*Instructions to follow:* Please copy the listing from the line that has "You are a computer-use" through the line that has "Instruction: Open the Escrow button", replacing "Escrow" with "Checkout" and leaving all else unchanged. Give only those lines.

[start of Data records]

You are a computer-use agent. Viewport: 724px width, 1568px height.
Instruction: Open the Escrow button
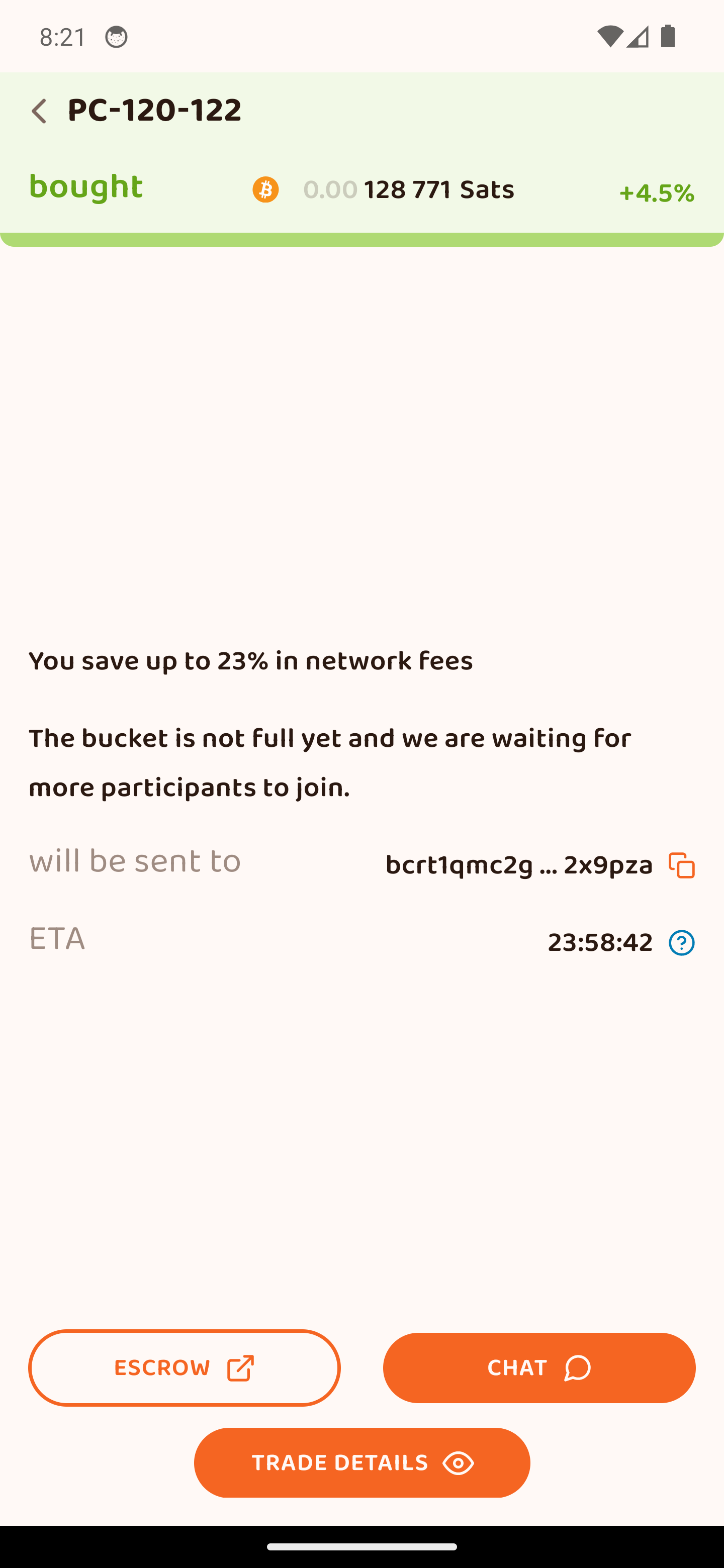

[end of Data records]
[start of Data records]

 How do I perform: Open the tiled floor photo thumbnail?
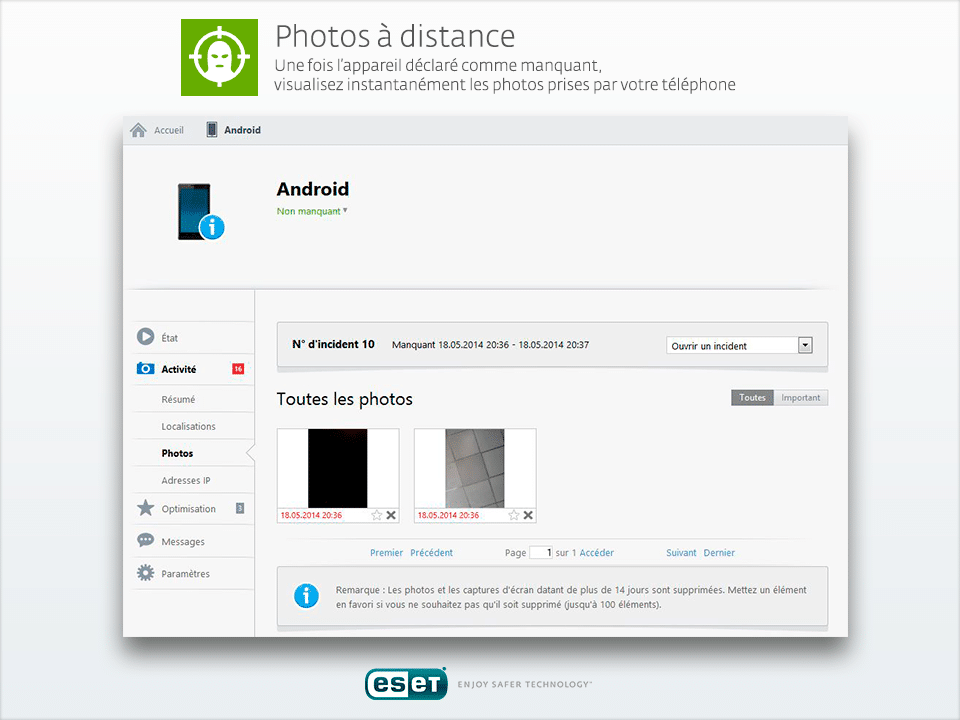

[end of Data records]
[start of Data records]

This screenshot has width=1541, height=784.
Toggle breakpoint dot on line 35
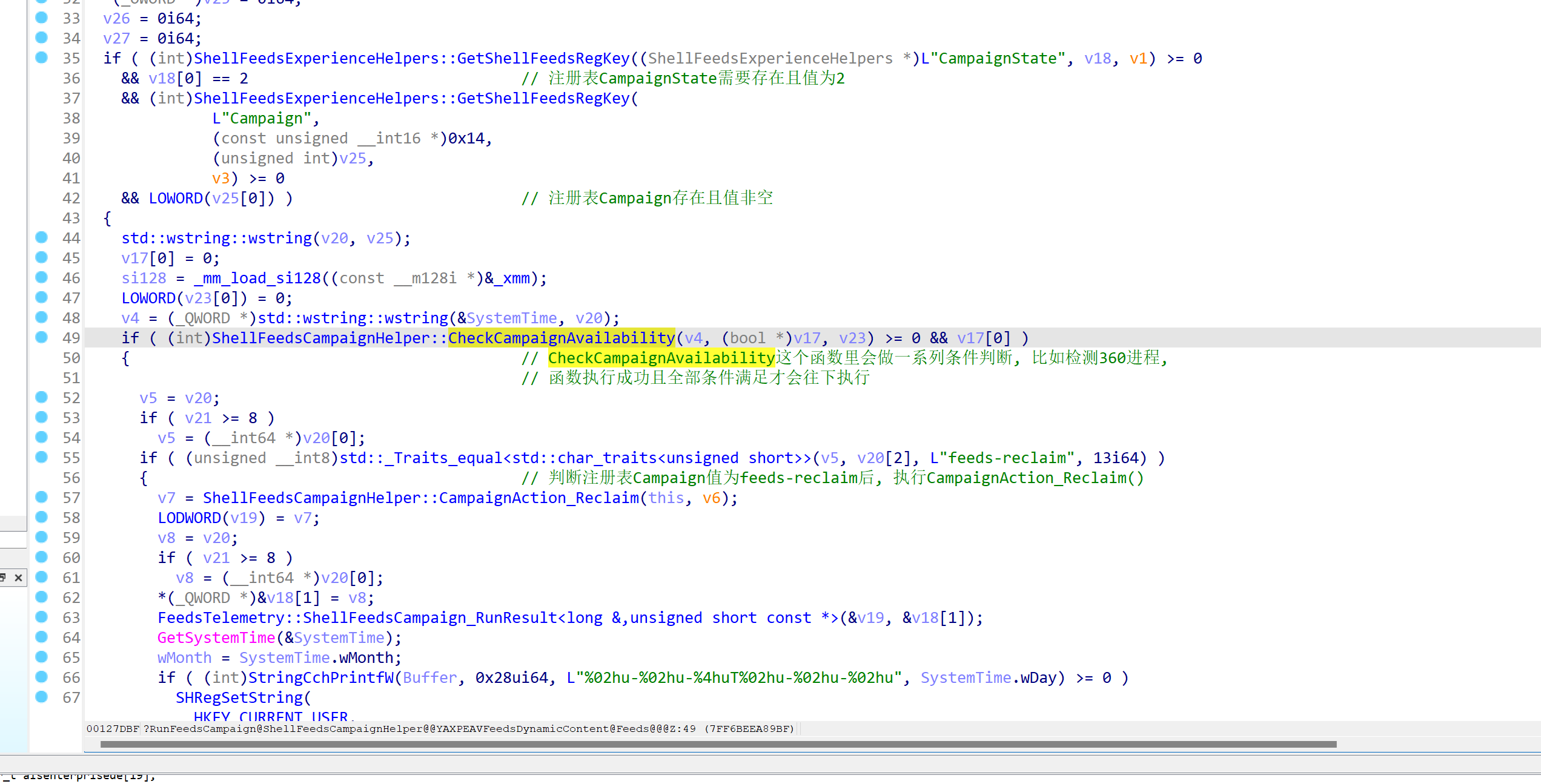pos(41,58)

[end of Data records]

*The result:*
You are a computer-use agent. Viewport: 724px width, 1568px height.
Instruction: Open the Checkout button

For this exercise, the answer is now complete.